People who have been incarcerated face unique obstacles to successful community reintegration upon release from prison. These barriers to reentry often exacerbate existing mental health and substance abuse problems and can increase the likelihood of recidivism. Mainstream reentry programs do not adequately address the needs of Muscogee citizens who have been incarcerated. The Muscogee (Creek) Nation wanted to develop a program that could assist its citizens with reintegrating into life on the reservation after serving time in prison.

Program History

In 2004 the Muscogee (Creek) Nation began to develop legislation to create a reentry initiative for Muscogee citizens. The tribe recognized the need for services and agreed to fund a one-year pilot project. In 2005, the tribe passed legislation to create the Reintegration Program.
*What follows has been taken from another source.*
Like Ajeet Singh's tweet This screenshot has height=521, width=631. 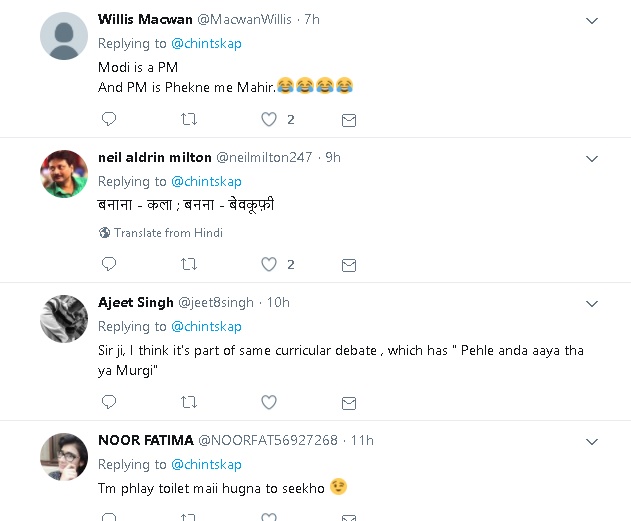pos(268,401)
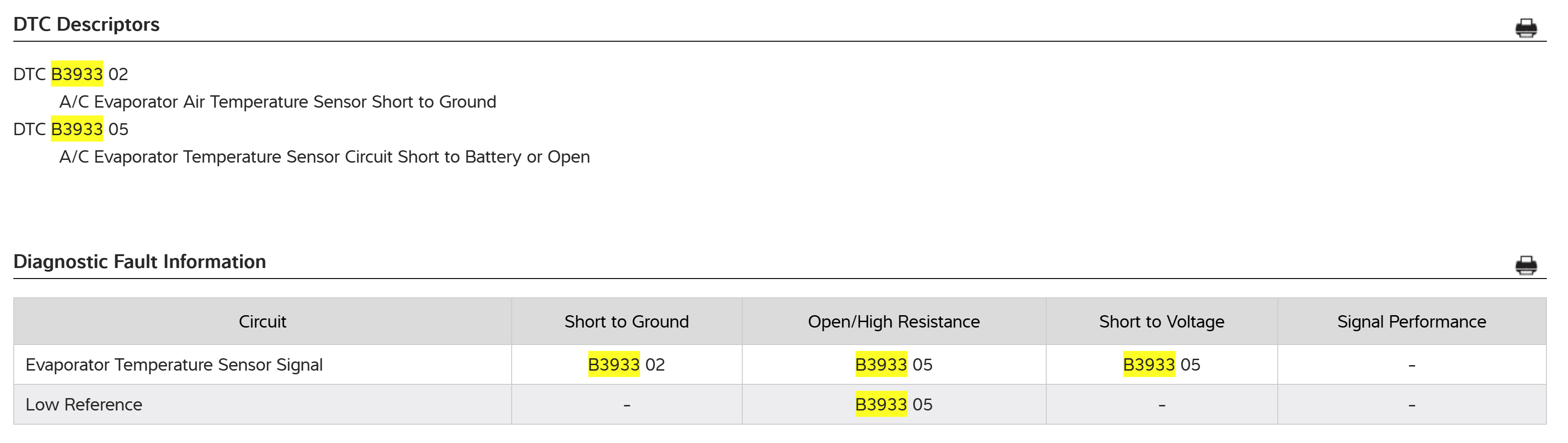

The pilot project was fully funded by the tribe and was staffed with a director, two caseworkers, and a secretary.

After the first year, Reintegration Program staff presented data to tribal council about the services it was able to provide to Muscogee citizens. After the program’s second year, enough data had been collected by program staff to show a 96% success rate among participants. The program defined success as the acquisition of pro-social skills, successfully applied in securing housing, employment, or education, while incurring no new criminal charges.  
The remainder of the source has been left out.